L&S: Piano Karma, Stolen Lullabies, Escape and The Piano Whisperer are all of your albums released since 2009 – you’ve stayed busy. Talk about finding inspiration for those projects and your own musical growth during that period.

AF: My albums tend to fall into two different camps I guess. One is the very free, metaphysical improvisatory sort of album which is where I might reflect on a word or a feeling.

Those are some of the most powerful moments for me, when I am just in a darkened room and there is no music, there is no plan, there is just perhaps words or something I want to meditate on, or something I’ve been thinking about.

For other albums that involve orchestras or people, things have to be written down, and that’s quite different.

My challenge then is to retain the purity and the essence of what I do when I am working in a free way so that it doesn’t become sanitised.

Those are the two camps but what I am always trying to do is retain the spirituality of my music.

INNOVATIVE
L&S: Away from the classical stuff, what else is Alexis Ffrench into musically?

AF: That’s a big question.
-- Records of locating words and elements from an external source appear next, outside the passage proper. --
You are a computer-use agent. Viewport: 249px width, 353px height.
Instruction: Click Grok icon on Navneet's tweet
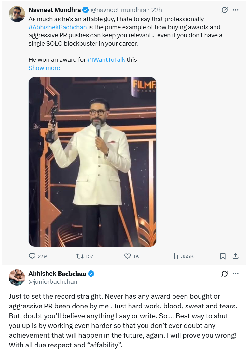pos(225,10)
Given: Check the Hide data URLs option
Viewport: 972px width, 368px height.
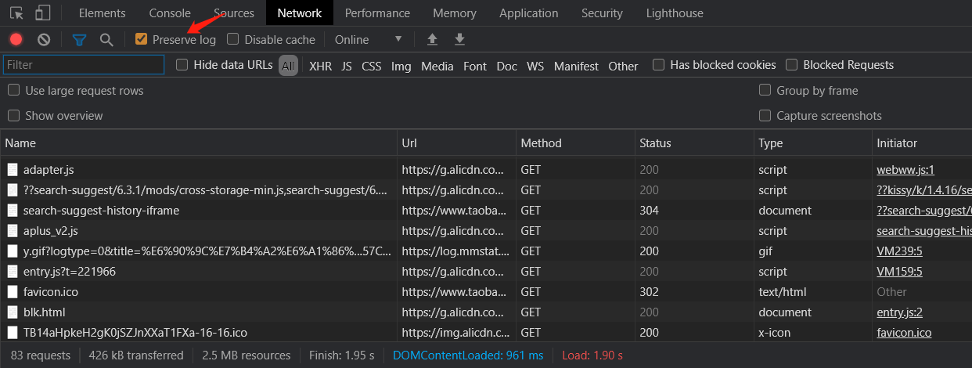Looking at the screenshot, I should coord(182,65).
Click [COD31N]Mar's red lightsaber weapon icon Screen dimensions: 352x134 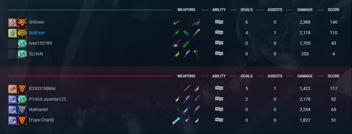pos(186,89)
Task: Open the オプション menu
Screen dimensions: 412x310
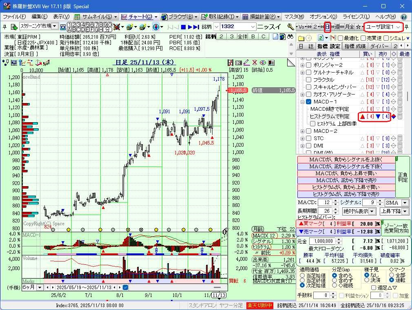Action: point(323,17)
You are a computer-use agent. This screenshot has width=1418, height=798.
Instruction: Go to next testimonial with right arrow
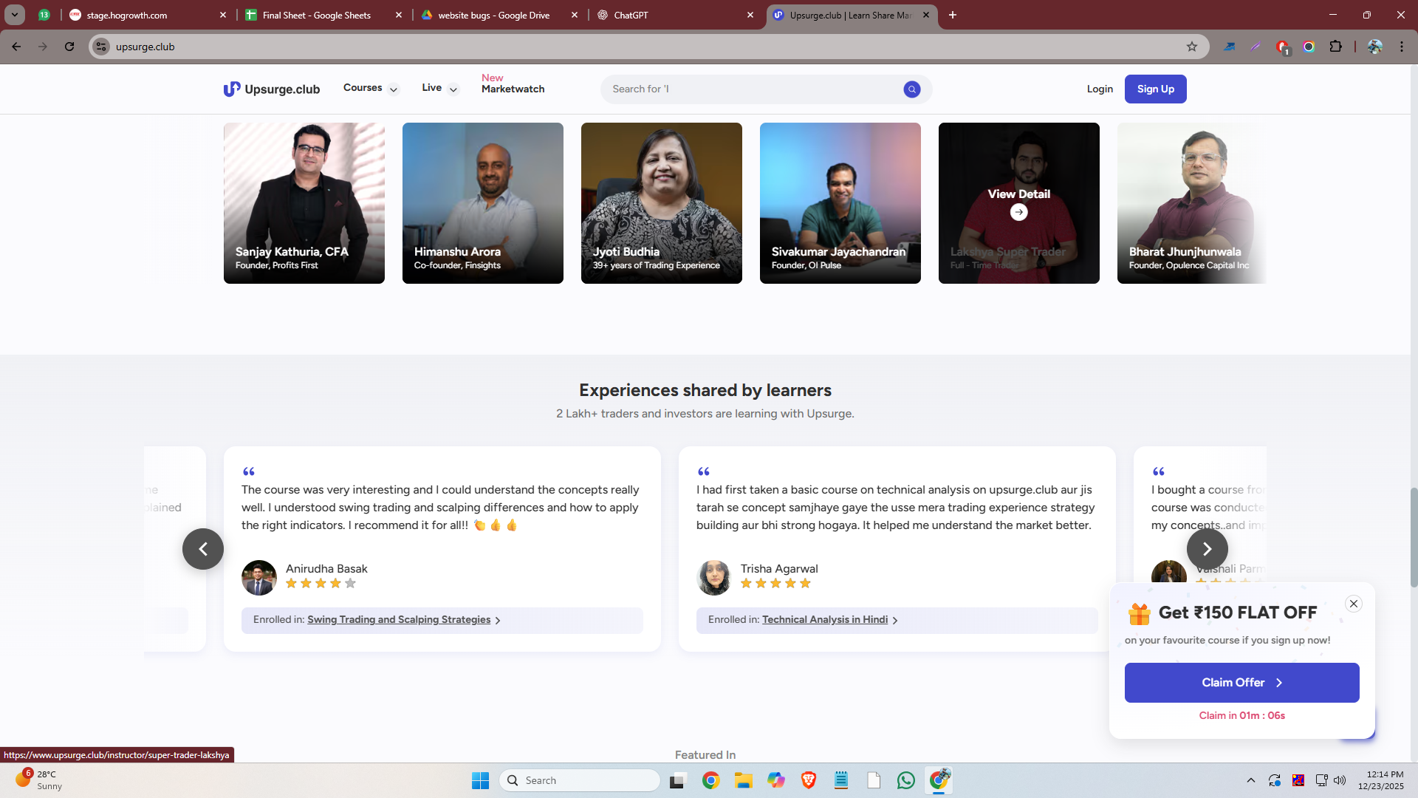(1207, 549)
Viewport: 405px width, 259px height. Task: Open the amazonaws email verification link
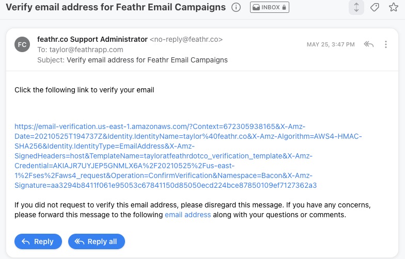[188, 156]
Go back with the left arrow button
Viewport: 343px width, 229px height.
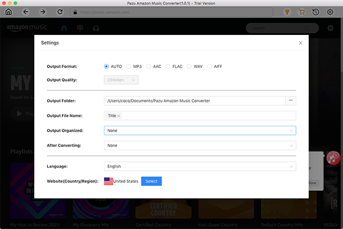(26, 12)
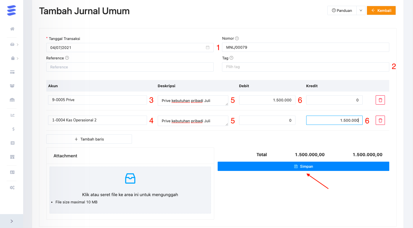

I’m interested in everything.
Personally, I like very stark, Estonian music – bleak, devoid of all hope.

That’s the music I love. If I’m running, being active then I’ll listen to Jon Hopkins. I always, love his stuff. But then I also love Childish Gambino, Kendrick Lamar and I think there is really amazing, really innovative stuff happening in hip-hop.

L&S: You are set to perform at the Classic BRIT Awards, returning after five years – you must be looking forward to them?

AF: I’m going to be playing Bluebird, which may not be a surprise to many, but there are also going to be other ingredients, too.

I’ll be performing with a wonderful artist along the programme. It’s an organic programme so it starts with one thing and turns into another and the wonderful Pretty Yende is going to be joining and collaborating within that performance, so I am very much looking forward to that.

There are other elements, which I will leave until the night.

The Classic BRIT Awards take place at the Royal Albert Hall on June 13.